Aim:
Reproduce all of the lines below verbatim, leaving out the pictures.

Data for the task:
◇ ◇ ◇ ◇ ◇

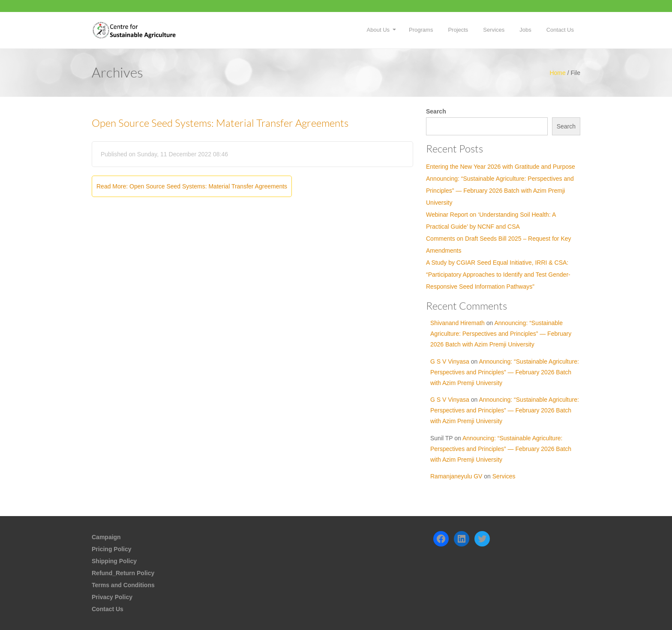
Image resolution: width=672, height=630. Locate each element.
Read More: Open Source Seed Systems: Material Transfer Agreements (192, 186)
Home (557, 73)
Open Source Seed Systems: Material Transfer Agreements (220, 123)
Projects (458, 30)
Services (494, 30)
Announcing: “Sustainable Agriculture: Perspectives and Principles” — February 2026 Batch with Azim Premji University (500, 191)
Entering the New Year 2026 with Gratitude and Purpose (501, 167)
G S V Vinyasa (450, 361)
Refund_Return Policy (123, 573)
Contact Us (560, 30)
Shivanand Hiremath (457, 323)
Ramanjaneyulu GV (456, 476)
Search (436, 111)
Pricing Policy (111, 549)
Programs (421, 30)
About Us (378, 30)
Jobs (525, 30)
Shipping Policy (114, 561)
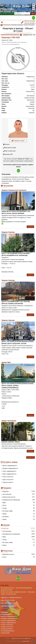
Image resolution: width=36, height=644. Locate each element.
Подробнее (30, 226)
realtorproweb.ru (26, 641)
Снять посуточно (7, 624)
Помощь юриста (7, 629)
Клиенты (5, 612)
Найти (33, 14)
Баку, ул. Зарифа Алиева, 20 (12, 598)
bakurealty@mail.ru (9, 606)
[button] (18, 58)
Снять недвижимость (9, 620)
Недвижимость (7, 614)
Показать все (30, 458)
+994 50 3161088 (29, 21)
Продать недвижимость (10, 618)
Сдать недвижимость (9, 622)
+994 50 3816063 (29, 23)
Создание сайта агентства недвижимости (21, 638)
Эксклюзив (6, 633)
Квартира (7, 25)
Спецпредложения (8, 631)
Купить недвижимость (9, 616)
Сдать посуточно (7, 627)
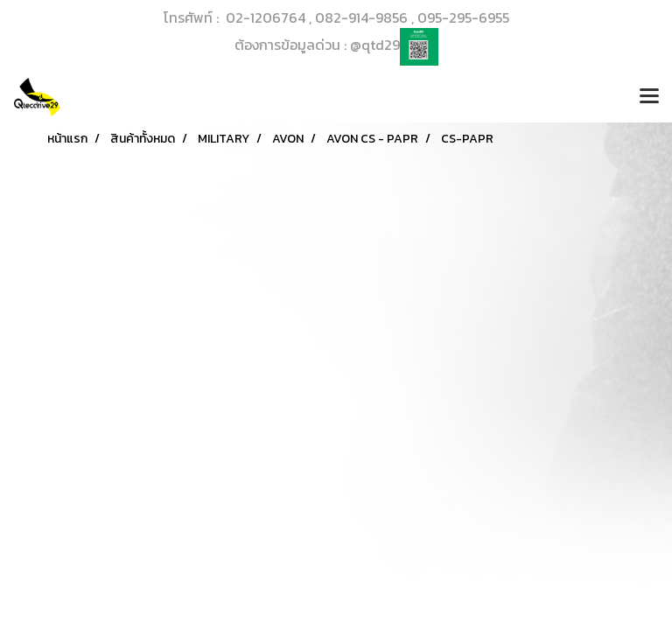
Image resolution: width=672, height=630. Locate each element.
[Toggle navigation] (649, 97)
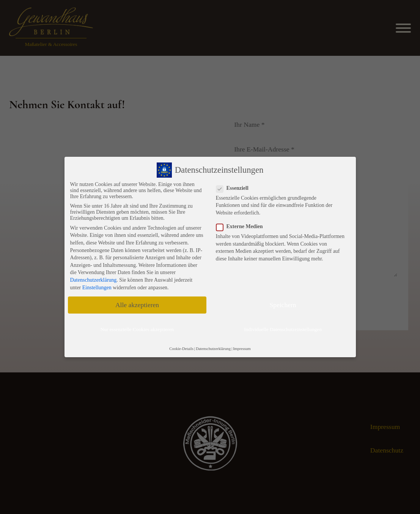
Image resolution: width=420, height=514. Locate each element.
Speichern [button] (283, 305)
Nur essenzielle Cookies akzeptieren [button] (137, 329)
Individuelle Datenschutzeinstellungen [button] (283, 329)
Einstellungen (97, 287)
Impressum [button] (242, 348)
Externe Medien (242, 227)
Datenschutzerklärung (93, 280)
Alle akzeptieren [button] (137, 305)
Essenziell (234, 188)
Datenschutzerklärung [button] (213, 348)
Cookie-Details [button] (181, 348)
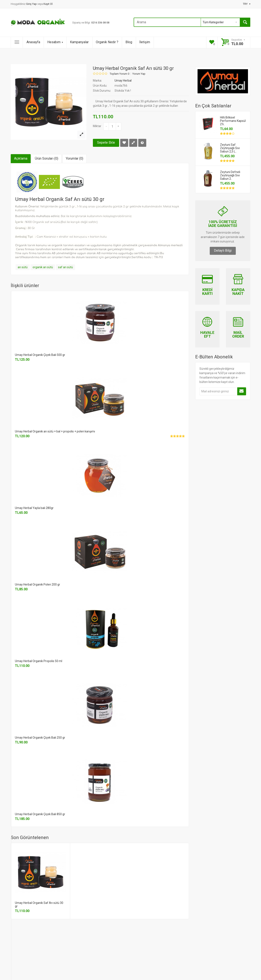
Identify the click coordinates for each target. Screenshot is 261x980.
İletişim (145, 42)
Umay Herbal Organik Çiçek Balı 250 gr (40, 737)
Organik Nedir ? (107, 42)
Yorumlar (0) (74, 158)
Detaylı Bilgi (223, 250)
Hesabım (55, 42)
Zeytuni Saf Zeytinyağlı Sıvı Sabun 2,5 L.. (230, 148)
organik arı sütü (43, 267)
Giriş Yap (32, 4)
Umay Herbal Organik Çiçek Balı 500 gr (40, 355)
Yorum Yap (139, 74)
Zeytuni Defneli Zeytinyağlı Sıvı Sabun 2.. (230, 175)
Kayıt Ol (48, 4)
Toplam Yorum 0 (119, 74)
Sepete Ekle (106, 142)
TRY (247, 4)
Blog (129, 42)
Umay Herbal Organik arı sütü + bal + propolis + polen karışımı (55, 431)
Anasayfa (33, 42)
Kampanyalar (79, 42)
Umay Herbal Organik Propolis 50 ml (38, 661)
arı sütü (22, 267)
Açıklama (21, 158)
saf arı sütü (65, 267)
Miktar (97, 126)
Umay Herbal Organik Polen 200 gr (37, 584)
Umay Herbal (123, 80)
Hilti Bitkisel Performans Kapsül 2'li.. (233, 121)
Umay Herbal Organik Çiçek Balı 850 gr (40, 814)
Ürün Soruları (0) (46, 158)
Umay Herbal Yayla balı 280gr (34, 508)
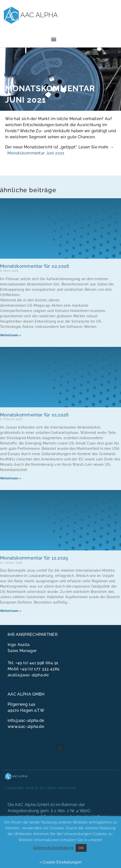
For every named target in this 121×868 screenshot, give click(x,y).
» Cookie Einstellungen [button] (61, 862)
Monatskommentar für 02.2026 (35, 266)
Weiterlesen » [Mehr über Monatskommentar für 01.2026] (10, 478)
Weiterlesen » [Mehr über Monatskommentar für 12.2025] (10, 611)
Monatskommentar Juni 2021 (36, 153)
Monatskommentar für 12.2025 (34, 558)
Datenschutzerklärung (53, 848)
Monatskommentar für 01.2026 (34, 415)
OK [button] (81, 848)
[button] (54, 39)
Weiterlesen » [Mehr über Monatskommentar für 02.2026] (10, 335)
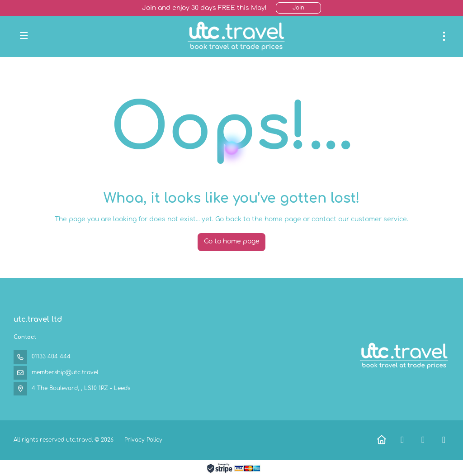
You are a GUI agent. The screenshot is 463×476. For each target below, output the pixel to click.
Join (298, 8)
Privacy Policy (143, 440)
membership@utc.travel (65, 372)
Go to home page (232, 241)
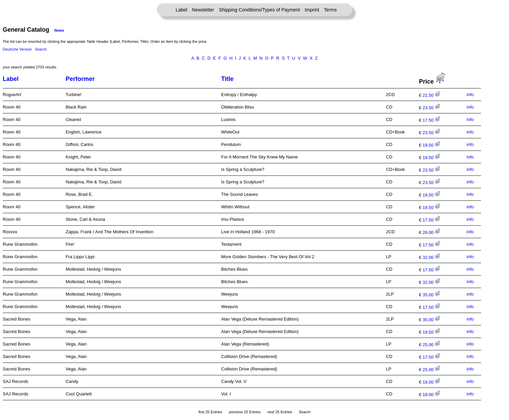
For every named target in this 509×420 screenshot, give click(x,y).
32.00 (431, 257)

◇ ◇ ◇ ◇ ◇

Answer for this exercise:
Image resolution: width=672, height=630. Locate each element.
Read More: Open Source Seed Systems: Material Transfer Agreements (192, 186)
Home (557, 73)
Open Source Seed Systems: Material Transfer Agreements (220, 123)
Projects (458, 30)
Services (494, 30)
Announcing: “Sustainable Agriculture: Perspectives and Principles” — February 2026 Batch with Azim Premji University (500, 191)
Entering the New Year 2026 with Gratitude and Purpose (501, 167)
G S V Vinyasa (450, 361)
Refund_Return Policy (123, 573)
Contact Us (560, 30)
Shivanand Hiremath (457, 323)
Ramanjaneyulu GV (456, 476)
Search (436, 111)
Pricing Policy (111, 549)
Programs (421, 30)
About Us (378, 30)
Jobs (525, 30)
Shipping Policy (114, 561)
Image resolution: width=36, height=644. Locate each element.
Подробнее (30, 226)
realtorproweb.ru (26, 641)
Снять посуточно (7, 624)
Помощь юриста (7, 629)
Клиенты (5, 612)
Найти (33, 14)
Баку, ул. Зарифа Алиева, 20 (12, 598)
bakurealty@mail.ru (9, 606)
[button] (18, 58)
Снять недвижимость (9, 620)
Недвижимость (7, 614)
Показать все (30, 458)
+994 50 3161088 (29, 21)
Продать недвижимость (10, 618)
Сдать недвижимость (9, 622)
+994 50 3816063 (29, 23)
Создание сайта агентства недвижимости (21, 638)
Эксклюзив (6, 633)
Квартира (7, 25)
Спецпредложения (8, 631)
Купить недвижимость (9, 616)
Сдать посуточно (7, 627)
Image resolution: width=672, height=630. Locate each element.
[Toggle navigation] (649, 97)
Image resolution: width=420, height=514. Locate each element.
Speichern [button] (283, 305)
Nur essenzielle Cookies akzeptieren [button] (137, 329)
Individuelle Datenschutzeinstellungen [button] (283, 329)
Einstellungen (97, 287)
Impressum [button] (242, 348)
Externe Medien (242, 227)
Datenschutzerklärung (93, 280)
Alle akzeptieren [button] (137, 305)
Essenziell (234, 188)
Datenschutzerklärung [button] (213, 348)
Cookie-Details [button] (181, 348)
Identify the click coordinates for each target. Screenshot is 261x980.
İletişim (145, 42)
Umay Herbal Organik Çiçek Balı 250 gr (40, 737)
Organik Nedir ? (107, 42)
Yorumlar (0) (74, 158)
Detaylı Bilgi (223, 250)
Hesabım (55, 42)
Zeytuni Saf Zeytinyağlı Sıvı Sabun 2,5 L.. (230, 148)
organik arı sütü (43, 267)
Giriş Yap (32, 4)
Umay Herbal Organik Çiçek Balı 500 gr (40, 355)
Yorum Yap (139, 74)
Zeytuni Defneli Zeytinyağlı Sıvı Sabun 2.. (230, 175)
Kayıt Ol (48, 4)
Toplam Yorum 0 (119, 74)
Sepete Ekle (106, 142)
TRY (247, 4)
Blog (129, 42)
Umay Herbal Organik arı sütü + bal + propolis + polen karışımı (55, 431)
Anasayfa (33, 42)
Kampanyalar (79, 42)
Umay Herbal Organik Propolis 50 ml (38, 661)
arı sütü (22, 267)
Açıklama (21, 158)
saf arı sütü (65, 267)
Miktar (97, 126)
Umay Herbal Organik Polen 200 gr (37, 584)
Umay Herbal (123, 80)
Hilti Bitkisel Performans Kapsül 2'li.. (233, 121)
Umay Herbal Organik Çiçek Balı 850 gr (40, 814)
Ürün Soruları (0) (46, 158)
Umay Herbal Yayla balı 280gr (34, 508)
For every named target in this 121×868 screenshot, give click(x,y).
» Cookie Einstellungen [button] (61, 862)
Monatskommentar für 02.2026 (35, 266)
Weiterlesen » [Mehr über Monatskommentar für 01.2026] (10, 478)
Weiterlesen » [Mehr über Monatskommentar für 12.2025] (10, 611)
Monatskommentar Juni 2021 (36, 153)
Monatskommentar für 12.2025 (34, 558)
Datenschutzerklärung (53, 848)
Monatskommentar für 01.2026 (34, 415)
OK [button] (81, 848)
[button] (54, 39)
Weiterlesen » [Mehr über Monatskommentar für 02.2026] (10, 335)
You are a GUI agent. The screenshot is 463×476. For each target below, output the pixel to click.
Join (298, 8)
Privacy Policy (143, 440)
membership@utc.travel (65, 372)
Go to home page (232, 241)
For every named target in this 509×420 screenshot, give click(x,y).
32.00 (431, 257)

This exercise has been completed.